The statement that many people have the mistaken notion that natural, all herbs and foods are safe; is not so. Why?
The market contains highly concentrated dietary, supplemental products from botanical/herbal sources, aromatherapy, vitamin-minerals, additional products, and probiotics. Indeed, these herbal remedies are far different than the ones supposed to be administered; they are diverse, concentrated, and combined with conventional medicines and compete for metabolism with our xenobiotic metabolizing enzymes from a family of cytochrome CYP450 s and others. The patient should decide in consultation with a traditional/conventional medicine specialist (Western medicine) or alternative medicine specialist what treatment would be the best option for a patient. The complementary aspect should be conducted carefully with synchronized conventional and alternative medicine administration. A pharmacist should be a great source of knowledge with their knowledge of pharmacokinetics, pharmacodynamics, and pharmacognosy. Unfortunately, many people use Internet resources for consultation and so-called self-healing instead of using the practices of conventional medicine specialists and alternative medicine specialists.
Also, as you can see from this short review, there are no reliable scientific data on herbal/medicine interaction and side effects; all data are from isolated case reports with suspicion of conflict of interests. However, during the last twenty years, the practice of herbalism and the production of highly concentrated herbal remedies as supplemental products has become mainstream worldwide. Again, this is due to recognizing the value of conventional medical practice globally. Herbal remedies traditionally are mixtures of more than one active ingredient or single herbal sources such as a tincture or tea, but they are not highly concentrated. In addition, they should be administered for a certain period, NOT chronically, as explained in the case of ephedra.

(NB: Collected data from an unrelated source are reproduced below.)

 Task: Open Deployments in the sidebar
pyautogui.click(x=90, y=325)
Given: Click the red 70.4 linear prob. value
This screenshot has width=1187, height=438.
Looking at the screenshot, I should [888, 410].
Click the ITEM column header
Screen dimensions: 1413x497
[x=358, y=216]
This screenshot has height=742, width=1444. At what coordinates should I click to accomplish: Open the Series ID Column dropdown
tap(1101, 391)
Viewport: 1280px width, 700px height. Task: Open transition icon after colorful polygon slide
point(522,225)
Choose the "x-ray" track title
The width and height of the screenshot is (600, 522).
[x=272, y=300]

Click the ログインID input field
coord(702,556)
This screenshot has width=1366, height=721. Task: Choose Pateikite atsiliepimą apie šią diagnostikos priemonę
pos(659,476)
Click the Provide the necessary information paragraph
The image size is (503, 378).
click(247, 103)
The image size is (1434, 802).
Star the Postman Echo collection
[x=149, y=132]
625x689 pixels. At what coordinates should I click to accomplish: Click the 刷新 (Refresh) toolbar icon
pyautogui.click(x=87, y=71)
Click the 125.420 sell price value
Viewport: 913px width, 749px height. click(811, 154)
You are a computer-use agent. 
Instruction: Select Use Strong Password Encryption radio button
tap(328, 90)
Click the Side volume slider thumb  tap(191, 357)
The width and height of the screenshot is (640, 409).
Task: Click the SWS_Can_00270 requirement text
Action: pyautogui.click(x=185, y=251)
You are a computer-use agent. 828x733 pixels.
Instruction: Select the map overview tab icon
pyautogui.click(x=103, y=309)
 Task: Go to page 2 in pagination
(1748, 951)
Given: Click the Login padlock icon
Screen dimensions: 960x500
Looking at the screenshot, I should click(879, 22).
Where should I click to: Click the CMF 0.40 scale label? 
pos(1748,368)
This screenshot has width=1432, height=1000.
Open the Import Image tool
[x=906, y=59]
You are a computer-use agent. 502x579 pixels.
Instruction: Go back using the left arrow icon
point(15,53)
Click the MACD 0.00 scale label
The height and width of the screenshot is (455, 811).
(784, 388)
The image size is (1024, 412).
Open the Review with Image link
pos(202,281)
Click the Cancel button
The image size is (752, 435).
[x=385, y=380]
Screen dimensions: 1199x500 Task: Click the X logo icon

Undoubtedly, the possibility of herb-drug interactions is theoretically higher than drug-drug interactions because synthetic drugs usually contain a single chemical entity, even though it is not scientifically confirmed. As Hussain M.S. explained in the article published in 2011: “Case reports and clinical studies have highlighted the existence of some clinically significant interactions, although cause-and-effect relationships have not always been established. Herbs and drugs may interact either pharmacokinetically or pharmacodynamically. The predominant mechanism for this interaction is the inhibition of cytochrome P-450 3A4 in the small intestine, resulting in significantly reduced drug pre-systemic metabolism. An additional mechanism is the inhibition of P-glycoprotein. This transporter carries the drug from the enterocyte back to the gut lumen, further increasing the fraction of the drug absorbed. Some herbal products (e.g., St. John’s wort) have been shown to lower the plasma concentration (and the pharmacological effect) of some conventional drugs, including cyclosporine, indinavir, irinotecan, nevirapine, oral contraceptives, and digoxin” (Hussain MS., 2011).